Print the lines that run from the line with "Click the Total Logs" to the line with "Given: Click the circular", keeping both end lines, exactly as they appear in the entries below, and nothing else.

Saved entries:
%%

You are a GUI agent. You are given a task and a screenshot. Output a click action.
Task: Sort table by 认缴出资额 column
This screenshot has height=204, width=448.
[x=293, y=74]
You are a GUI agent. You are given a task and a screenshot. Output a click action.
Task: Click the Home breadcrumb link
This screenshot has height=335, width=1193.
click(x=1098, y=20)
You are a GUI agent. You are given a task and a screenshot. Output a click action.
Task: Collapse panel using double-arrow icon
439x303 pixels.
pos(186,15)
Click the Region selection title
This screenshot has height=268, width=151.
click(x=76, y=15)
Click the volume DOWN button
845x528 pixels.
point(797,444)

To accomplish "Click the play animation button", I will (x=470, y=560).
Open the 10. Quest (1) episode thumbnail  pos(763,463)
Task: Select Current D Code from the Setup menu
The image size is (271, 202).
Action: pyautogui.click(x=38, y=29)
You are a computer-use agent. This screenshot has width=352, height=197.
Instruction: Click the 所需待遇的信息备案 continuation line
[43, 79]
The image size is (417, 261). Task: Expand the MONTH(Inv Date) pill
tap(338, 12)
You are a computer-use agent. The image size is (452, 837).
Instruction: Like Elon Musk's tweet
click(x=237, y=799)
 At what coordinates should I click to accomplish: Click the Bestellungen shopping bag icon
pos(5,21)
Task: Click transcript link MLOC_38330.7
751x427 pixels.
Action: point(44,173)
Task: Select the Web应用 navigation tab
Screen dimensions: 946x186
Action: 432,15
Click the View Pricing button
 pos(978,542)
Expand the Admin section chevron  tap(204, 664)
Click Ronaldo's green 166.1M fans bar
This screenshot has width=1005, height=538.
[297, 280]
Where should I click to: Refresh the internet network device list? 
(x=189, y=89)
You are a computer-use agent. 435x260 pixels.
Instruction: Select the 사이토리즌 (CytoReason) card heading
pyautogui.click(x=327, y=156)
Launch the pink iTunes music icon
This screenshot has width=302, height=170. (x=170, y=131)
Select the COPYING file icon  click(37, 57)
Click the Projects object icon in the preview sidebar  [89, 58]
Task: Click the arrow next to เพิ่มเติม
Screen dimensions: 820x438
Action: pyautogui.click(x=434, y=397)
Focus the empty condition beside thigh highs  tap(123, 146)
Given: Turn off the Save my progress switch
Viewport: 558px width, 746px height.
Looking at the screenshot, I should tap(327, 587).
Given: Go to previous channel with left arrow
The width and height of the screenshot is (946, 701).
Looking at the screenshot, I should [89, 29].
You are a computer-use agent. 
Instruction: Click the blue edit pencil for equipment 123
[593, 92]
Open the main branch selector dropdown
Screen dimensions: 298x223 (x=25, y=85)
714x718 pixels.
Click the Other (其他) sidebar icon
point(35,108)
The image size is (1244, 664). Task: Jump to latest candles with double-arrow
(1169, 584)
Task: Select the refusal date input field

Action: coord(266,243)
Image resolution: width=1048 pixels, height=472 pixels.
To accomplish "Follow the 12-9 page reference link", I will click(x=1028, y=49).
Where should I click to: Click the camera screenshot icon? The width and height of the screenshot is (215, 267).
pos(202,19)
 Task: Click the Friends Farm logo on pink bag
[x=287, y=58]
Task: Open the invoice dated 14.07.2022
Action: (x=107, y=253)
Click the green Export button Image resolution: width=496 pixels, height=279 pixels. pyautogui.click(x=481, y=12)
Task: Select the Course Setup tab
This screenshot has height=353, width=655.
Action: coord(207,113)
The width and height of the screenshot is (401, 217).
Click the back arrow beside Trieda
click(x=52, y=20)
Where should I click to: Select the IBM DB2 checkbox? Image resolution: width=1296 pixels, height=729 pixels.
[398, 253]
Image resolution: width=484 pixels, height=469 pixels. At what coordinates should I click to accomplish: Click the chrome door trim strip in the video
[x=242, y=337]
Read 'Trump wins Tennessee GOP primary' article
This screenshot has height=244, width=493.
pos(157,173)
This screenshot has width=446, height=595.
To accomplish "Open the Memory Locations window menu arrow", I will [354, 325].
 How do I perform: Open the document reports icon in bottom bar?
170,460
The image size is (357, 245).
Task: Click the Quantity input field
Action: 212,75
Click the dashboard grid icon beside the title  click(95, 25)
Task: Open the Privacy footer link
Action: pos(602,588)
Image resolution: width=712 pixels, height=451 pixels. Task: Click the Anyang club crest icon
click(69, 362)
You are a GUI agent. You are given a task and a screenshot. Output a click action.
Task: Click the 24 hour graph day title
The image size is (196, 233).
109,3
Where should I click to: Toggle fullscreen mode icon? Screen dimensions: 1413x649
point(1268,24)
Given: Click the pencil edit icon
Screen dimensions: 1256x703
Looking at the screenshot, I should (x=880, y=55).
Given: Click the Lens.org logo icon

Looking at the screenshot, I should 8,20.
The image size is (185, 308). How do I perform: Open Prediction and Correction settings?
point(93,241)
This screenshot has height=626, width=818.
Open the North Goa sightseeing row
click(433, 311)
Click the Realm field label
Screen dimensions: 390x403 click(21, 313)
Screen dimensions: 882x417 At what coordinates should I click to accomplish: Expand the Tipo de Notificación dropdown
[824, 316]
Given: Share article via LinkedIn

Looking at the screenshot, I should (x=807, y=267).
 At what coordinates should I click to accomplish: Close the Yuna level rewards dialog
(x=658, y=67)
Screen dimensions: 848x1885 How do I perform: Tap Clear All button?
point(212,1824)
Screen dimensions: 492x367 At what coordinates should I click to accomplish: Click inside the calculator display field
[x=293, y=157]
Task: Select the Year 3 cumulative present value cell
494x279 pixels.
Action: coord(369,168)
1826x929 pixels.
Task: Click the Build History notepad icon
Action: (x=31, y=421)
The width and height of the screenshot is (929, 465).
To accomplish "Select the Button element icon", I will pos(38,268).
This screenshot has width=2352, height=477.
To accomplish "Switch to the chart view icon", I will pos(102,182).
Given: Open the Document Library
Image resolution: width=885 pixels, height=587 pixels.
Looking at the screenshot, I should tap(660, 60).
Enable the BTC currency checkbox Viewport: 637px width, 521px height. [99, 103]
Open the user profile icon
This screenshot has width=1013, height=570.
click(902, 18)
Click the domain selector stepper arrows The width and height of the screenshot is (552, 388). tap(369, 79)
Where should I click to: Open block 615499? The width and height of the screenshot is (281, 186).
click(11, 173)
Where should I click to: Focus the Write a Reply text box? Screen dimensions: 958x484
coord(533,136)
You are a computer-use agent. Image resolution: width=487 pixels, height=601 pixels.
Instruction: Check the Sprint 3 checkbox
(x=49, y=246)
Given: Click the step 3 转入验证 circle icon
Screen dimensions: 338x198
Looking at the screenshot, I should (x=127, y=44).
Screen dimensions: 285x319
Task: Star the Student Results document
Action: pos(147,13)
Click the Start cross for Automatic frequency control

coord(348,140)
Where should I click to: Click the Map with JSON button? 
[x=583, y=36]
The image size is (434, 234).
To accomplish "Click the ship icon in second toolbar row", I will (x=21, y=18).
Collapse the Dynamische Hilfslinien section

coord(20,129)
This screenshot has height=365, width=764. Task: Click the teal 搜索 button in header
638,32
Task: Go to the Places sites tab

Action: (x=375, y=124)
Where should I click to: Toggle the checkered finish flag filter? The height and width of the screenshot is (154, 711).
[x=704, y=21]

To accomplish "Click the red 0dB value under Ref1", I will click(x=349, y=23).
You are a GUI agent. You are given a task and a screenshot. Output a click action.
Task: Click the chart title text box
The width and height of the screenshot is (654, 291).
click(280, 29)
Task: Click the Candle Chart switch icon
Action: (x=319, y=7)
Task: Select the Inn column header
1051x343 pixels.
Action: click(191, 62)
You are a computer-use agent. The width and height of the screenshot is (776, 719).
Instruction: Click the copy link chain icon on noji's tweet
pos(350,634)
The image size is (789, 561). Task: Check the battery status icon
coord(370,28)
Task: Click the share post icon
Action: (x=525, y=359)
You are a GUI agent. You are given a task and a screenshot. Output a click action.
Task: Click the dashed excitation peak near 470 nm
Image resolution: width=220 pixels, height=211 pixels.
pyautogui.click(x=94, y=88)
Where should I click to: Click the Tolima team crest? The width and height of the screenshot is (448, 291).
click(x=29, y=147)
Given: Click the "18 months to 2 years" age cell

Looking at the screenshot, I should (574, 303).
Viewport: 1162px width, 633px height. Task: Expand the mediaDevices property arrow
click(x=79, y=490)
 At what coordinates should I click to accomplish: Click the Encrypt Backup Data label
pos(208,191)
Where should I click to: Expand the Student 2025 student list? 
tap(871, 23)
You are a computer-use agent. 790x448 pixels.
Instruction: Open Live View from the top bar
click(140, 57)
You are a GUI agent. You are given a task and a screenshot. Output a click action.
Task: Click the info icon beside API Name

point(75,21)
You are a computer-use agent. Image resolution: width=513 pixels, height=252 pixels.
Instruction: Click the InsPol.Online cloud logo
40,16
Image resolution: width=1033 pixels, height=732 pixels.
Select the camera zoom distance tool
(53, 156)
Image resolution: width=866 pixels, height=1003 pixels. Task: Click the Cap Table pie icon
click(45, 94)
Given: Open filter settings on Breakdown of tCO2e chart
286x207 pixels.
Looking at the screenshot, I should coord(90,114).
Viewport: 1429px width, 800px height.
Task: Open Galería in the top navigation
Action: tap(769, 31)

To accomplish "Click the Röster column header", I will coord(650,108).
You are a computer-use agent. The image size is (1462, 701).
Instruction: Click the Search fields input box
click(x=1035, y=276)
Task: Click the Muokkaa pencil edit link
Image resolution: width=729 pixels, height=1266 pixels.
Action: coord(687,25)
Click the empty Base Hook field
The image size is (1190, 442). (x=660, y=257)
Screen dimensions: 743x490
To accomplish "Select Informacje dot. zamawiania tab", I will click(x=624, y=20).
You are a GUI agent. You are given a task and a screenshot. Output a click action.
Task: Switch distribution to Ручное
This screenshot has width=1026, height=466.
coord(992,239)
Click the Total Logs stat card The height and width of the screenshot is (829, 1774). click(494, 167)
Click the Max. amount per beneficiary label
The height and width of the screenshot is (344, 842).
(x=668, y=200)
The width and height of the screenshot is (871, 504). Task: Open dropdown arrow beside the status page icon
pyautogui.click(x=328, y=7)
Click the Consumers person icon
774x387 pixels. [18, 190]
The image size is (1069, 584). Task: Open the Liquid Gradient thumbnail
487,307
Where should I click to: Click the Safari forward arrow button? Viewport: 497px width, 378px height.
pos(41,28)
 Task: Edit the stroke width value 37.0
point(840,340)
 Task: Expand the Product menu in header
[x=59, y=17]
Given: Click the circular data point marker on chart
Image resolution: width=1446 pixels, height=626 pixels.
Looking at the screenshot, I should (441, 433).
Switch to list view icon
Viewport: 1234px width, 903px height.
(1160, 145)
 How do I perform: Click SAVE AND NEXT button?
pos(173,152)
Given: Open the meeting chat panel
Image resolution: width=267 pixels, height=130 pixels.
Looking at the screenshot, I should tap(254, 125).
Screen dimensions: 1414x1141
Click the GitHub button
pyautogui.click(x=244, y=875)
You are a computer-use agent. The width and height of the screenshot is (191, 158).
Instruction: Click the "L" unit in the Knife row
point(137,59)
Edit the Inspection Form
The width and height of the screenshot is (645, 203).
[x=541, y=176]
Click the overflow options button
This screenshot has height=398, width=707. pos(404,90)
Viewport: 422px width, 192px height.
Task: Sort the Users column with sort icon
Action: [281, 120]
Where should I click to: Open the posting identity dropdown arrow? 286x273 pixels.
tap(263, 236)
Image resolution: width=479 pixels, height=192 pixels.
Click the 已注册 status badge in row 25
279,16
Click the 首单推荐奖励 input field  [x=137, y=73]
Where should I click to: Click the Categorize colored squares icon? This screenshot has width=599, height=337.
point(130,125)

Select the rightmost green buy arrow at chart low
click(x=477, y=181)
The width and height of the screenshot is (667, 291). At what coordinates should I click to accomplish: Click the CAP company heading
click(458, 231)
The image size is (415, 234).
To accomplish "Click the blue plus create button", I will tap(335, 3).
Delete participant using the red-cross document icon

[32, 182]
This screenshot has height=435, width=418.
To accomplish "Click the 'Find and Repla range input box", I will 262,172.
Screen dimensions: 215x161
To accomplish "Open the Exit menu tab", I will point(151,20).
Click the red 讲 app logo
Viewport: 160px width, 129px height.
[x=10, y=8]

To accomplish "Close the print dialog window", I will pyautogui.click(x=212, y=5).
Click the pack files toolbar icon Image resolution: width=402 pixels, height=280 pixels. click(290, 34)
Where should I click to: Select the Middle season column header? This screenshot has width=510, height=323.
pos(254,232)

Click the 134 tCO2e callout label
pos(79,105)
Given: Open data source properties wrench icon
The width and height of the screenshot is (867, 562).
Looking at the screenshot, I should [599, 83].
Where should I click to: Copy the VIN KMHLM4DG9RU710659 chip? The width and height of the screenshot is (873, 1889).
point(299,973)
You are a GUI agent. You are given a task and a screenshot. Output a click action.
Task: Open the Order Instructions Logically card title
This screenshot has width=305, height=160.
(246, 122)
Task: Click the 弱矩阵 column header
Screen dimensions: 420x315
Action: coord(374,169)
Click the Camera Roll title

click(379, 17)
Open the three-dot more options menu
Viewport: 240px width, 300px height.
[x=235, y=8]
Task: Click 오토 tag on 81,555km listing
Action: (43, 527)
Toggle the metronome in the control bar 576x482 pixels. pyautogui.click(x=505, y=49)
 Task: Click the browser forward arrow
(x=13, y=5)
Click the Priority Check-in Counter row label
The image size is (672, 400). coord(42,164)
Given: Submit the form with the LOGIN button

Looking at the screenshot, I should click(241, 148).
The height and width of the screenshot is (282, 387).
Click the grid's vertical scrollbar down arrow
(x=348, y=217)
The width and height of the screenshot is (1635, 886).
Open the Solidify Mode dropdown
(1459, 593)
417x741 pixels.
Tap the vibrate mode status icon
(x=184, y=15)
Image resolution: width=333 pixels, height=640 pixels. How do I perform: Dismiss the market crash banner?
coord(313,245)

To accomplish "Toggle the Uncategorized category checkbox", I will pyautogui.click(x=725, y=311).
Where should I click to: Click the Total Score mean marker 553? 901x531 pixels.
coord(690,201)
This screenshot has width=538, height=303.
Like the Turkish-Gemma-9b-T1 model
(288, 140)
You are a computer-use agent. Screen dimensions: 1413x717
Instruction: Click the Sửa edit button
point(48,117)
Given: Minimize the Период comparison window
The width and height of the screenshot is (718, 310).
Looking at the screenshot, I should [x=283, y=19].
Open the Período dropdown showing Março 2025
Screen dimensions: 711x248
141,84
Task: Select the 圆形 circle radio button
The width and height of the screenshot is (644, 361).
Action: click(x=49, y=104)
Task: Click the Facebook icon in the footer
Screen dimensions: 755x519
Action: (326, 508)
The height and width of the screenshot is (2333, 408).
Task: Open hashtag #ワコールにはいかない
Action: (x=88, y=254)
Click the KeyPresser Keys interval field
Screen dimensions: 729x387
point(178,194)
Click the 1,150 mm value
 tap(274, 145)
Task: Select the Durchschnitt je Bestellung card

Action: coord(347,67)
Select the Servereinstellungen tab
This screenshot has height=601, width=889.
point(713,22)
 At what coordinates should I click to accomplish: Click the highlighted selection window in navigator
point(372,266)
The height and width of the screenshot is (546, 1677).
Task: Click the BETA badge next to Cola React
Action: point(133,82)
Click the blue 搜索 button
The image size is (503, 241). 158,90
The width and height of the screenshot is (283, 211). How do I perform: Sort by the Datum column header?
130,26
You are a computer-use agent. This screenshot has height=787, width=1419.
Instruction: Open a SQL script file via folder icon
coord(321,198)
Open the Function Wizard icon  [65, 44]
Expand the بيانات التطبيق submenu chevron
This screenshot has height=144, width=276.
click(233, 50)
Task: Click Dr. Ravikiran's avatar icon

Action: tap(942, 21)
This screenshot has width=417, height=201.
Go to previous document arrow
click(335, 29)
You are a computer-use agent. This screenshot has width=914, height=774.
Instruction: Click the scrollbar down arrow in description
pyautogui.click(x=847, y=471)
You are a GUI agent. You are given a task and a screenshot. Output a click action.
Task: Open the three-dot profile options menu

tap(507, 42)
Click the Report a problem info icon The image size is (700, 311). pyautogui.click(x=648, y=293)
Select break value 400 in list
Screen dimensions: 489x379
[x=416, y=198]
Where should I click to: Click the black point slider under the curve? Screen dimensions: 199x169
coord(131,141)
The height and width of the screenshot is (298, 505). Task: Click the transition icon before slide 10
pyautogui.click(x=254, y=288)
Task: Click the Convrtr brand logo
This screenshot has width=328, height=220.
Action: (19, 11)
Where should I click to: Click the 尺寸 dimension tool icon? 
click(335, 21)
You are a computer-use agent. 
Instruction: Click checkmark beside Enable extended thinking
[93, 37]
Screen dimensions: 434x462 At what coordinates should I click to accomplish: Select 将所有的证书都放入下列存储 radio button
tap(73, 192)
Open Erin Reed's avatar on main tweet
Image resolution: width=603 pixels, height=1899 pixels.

%%

### Written response
Click the Total Logs stat card The height and width of the screenshot is (829, 1774). click(494, 167)
Click the Max. amount per beneficiary label
The height and width of the screenshot is (344, 842).
(x=668, y=200)
The width and height of the screenshot is (871, 504). Task: Open dropdown arrow beside the status page icon
pyautogui.click(x=328, y=7)
Click the Consumers person icon
774x387 pixels. [18, 190]
The image size is (1069, 584). Task: Open the Liquid Gradient thumbnail
487,307
Where should I click to: Click the Safari forward arrow button? Viewport: 497px width, 378px height.
pos(41,28)
 Task: Edit the stroke width value 37.0
point(840,340)
 Task: Expand the Product menu in header
[x=59, y=17]
Given: Click the circular data point marker on chart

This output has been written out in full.